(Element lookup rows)
(begin)
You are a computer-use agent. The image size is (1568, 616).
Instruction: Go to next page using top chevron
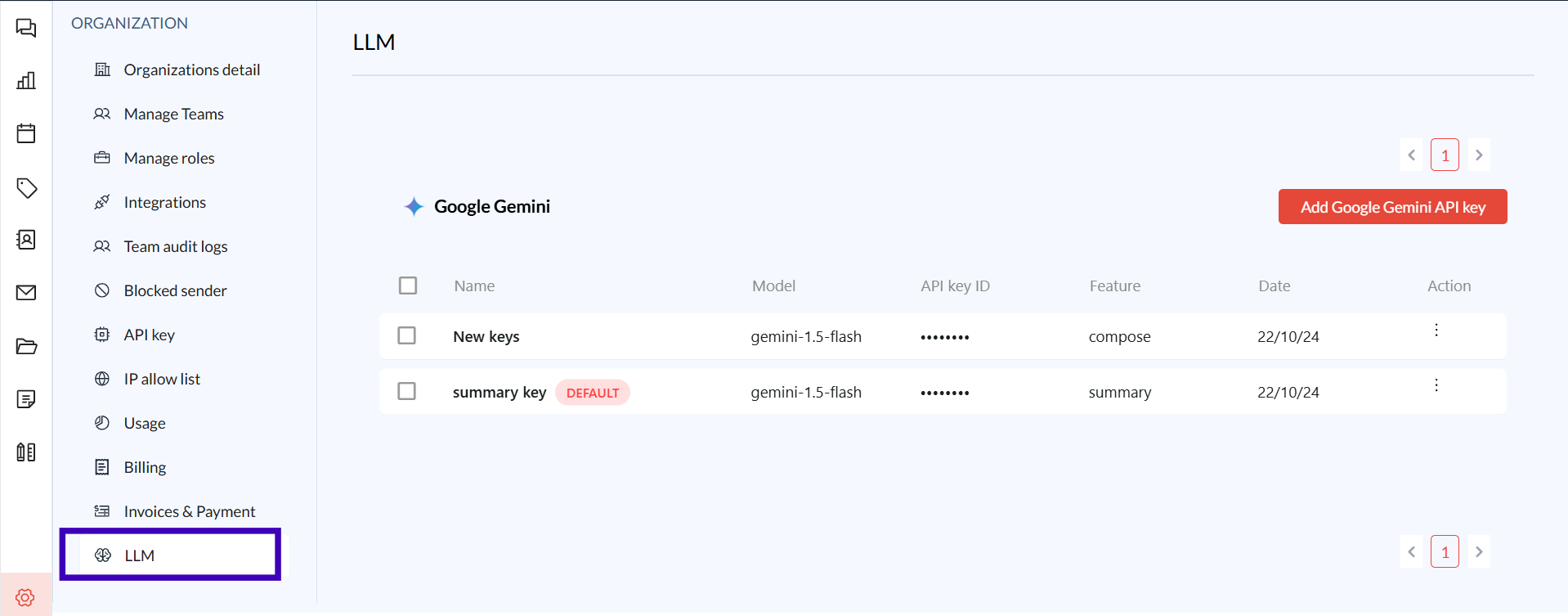click(x=1479, y=155)
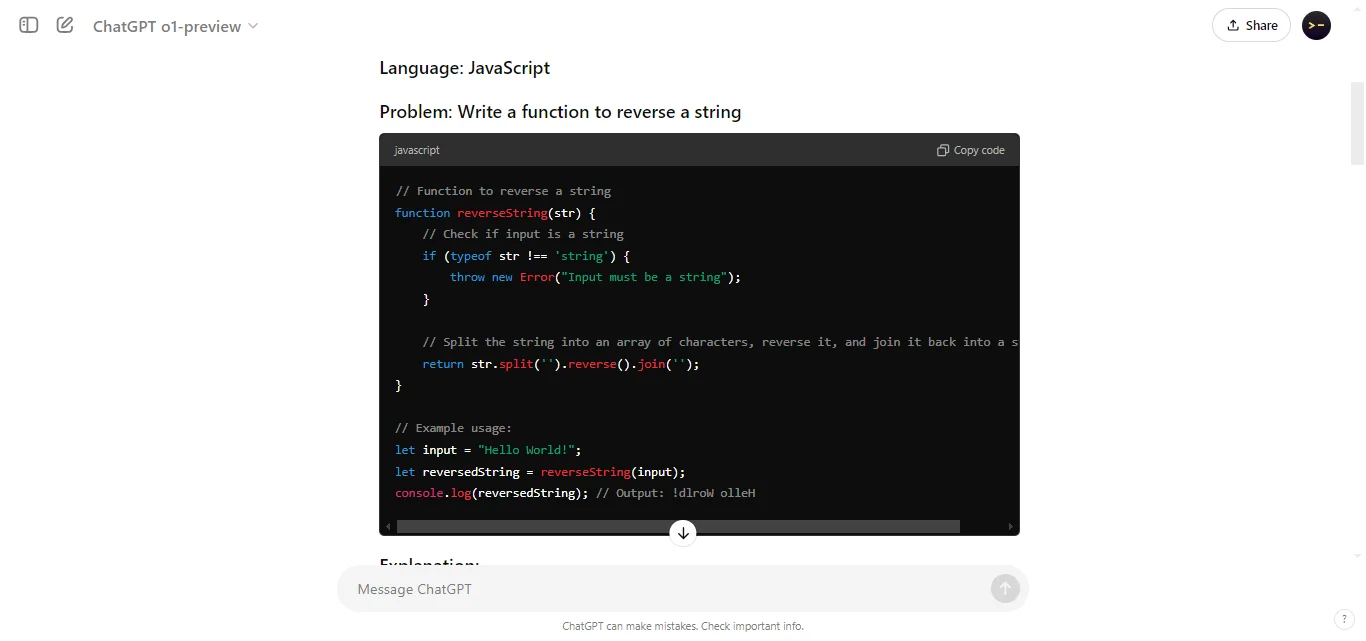Click the right arrow of the code scrollbar
Image resolution: width=1366 pixels, height=641 pixels.
(1012, 526)
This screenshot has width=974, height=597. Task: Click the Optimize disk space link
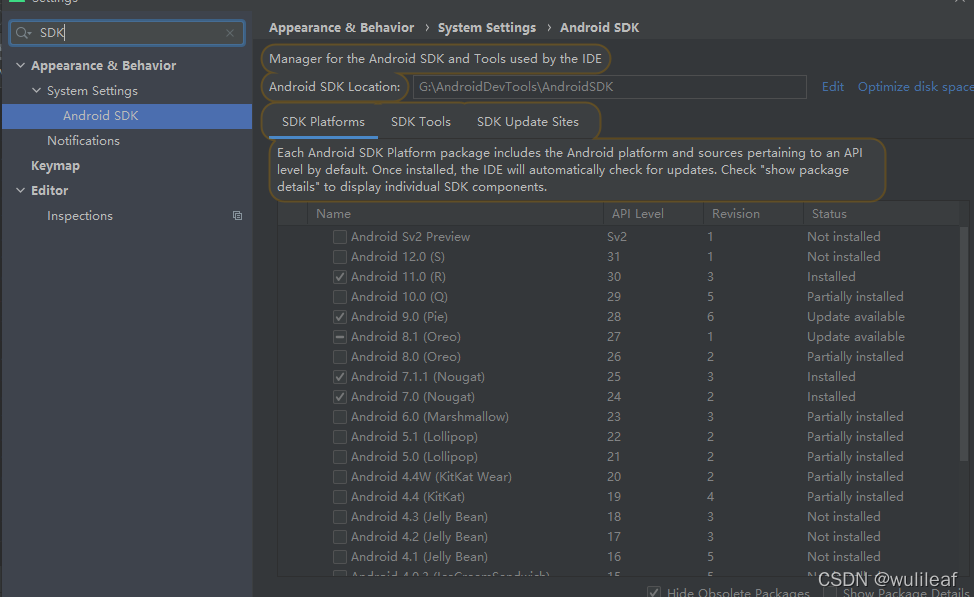click(x=914, y=87)
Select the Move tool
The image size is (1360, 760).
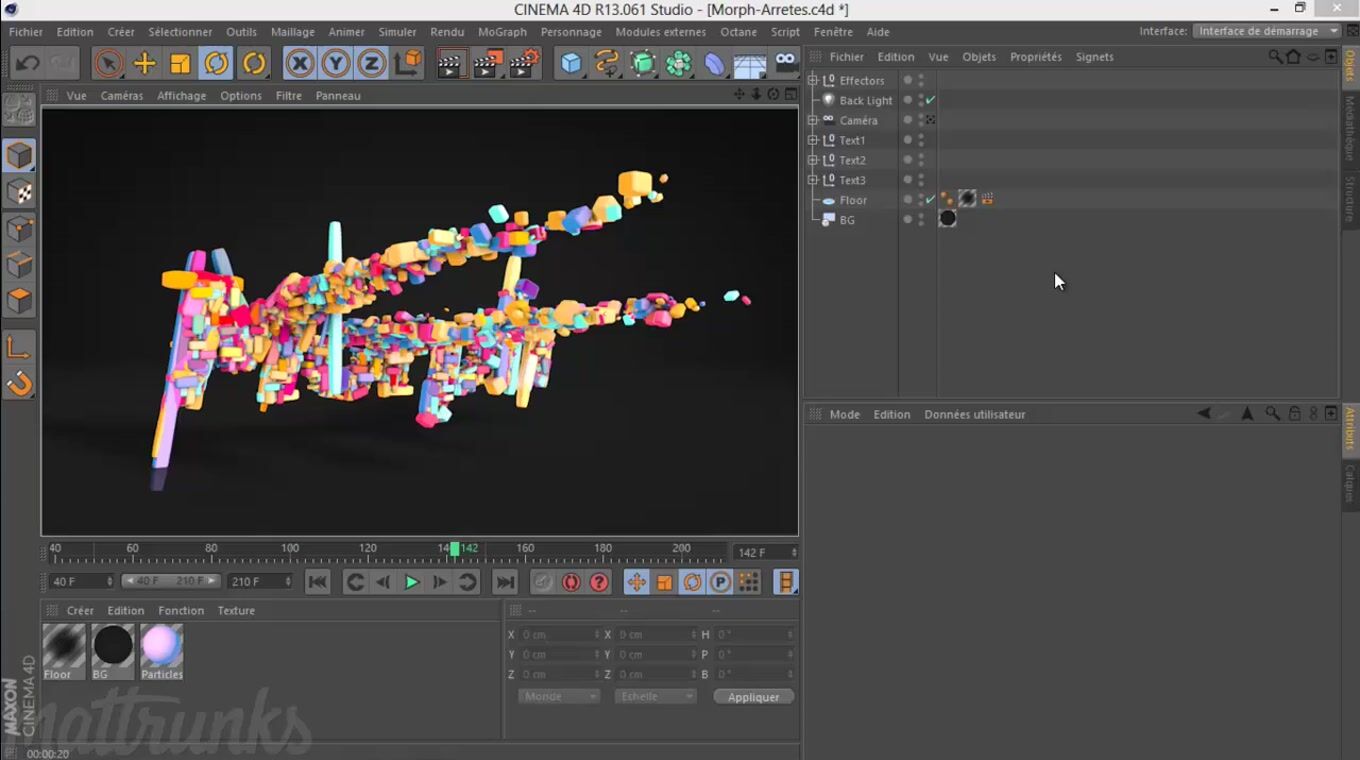coord(145,64)
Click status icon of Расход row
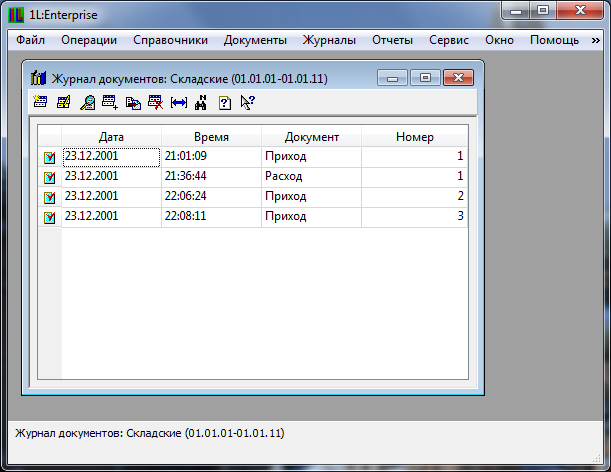611x472 pixels. click(49, 177)
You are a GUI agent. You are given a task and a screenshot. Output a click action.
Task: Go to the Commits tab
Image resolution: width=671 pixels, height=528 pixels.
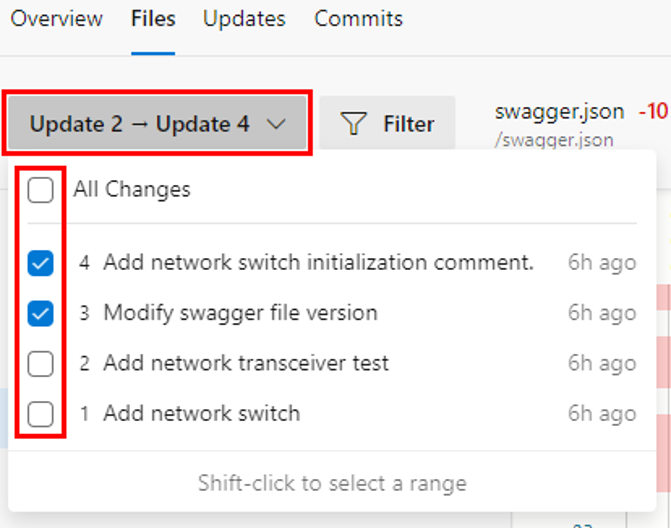pyautogui.click(x=359, y=19)
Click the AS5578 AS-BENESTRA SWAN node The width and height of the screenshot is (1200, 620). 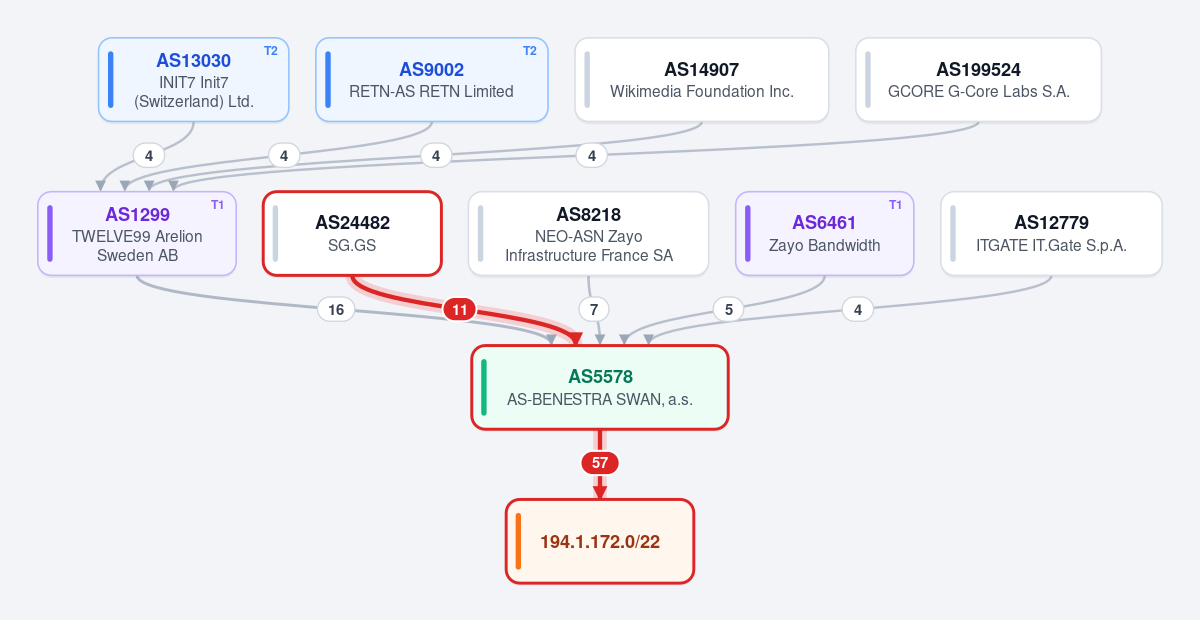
(end)
→ **Aim**
Pull out each line in the rows above that contains the word "agent" and list those lines.

→ **The answer**
You are a computer-use agent. The image size is (1568, 616).
You are a GUI agent. You are given a task and a screenshot. Output a click action.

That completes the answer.